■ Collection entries
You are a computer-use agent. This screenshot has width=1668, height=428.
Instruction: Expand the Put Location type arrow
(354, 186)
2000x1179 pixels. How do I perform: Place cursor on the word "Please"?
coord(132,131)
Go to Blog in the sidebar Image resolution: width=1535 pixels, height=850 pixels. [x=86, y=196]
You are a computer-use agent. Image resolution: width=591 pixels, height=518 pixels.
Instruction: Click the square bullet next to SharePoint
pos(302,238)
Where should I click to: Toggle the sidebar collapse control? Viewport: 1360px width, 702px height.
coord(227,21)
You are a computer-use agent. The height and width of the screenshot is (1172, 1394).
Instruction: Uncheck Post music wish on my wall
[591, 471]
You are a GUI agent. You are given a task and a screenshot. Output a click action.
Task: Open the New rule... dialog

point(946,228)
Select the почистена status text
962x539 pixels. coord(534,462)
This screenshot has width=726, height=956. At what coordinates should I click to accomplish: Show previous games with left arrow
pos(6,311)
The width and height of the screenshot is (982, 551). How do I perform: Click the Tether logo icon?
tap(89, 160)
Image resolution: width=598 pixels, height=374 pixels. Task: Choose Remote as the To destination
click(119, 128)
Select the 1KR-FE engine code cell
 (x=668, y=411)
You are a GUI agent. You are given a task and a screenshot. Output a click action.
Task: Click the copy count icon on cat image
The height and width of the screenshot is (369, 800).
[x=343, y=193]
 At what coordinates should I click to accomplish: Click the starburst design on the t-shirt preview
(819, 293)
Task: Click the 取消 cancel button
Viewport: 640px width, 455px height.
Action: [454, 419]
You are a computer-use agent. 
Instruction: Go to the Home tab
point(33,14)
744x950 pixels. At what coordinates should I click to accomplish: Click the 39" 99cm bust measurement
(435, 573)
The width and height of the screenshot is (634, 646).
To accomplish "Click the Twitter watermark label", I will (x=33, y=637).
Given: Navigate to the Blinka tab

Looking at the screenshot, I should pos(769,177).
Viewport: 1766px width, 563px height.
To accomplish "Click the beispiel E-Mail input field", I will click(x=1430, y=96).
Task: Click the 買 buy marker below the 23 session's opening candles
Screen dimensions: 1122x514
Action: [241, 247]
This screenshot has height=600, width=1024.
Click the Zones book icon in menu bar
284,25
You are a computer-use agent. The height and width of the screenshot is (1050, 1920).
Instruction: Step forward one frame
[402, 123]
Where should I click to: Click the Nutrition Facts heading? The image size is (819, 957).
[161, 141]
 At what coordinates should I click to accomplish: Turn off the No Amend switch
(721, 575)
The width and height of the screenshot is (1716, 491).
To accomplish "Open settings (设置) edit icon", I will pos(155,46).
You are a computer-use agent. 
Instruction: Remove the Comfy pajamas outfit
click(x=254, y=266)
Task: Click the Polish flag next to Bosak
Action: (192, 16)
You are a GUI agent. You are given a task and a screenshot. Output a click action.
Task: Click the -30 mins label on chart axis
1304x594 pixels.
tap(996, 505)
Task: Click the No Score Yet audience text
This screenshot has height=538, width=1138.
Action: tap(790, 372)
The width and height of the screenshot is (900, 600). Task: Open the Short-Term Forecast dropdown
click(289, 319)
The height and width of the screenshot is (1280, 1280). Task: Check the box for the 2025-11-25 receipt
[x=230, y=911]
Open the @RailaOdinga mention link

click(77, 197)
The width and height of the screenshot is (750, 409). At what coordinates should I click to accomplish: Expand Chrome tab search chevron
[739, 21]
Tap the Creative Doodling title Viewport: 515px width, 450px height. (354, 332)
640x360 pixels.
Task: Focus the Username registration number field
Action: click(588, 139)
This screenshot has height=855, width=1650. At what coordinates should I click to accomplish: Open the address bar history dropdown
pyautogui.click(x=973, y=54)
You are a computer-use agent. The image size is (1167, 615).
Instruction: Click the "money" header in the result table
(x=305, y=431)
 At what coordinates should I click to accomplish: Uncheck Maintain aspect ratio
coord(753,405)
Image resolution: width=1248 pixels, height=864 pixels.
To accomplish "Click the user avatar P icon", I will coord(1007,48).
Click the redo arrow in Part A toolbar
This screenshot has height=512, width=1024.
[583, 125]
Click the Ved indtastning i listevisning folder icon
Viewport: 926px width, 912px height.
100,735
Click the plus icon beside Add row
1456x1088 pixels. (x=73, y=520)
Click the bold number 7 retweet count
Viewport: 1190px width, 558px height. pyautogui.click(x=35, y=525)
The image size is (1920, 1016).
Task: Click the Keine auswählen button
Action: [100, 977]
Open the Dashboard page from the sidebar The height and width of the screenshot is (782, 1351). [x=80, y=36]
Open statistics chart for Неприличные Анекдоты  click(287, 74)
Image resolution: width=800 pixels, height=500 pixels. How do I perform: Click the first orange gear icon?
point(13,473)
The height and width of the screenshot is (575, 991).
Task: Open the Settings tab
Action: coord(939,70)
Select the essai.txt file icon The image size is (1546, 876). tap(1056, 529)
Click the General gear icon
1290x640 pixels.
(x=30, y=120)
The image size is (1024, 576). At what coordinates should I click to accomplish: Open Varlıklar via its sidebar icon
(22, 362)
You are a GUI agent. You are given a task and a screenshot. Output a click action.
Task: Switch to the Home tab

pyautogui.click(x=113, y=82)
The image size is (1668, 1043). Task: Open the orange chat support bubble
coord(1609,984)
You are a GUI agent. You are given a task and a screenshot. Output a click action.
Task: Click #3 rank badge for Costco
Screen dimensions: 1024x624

■ ASSIGNMENT
Answer only with the count of lines in the records that include the string "computer".

■ WORKED SOLUTION
7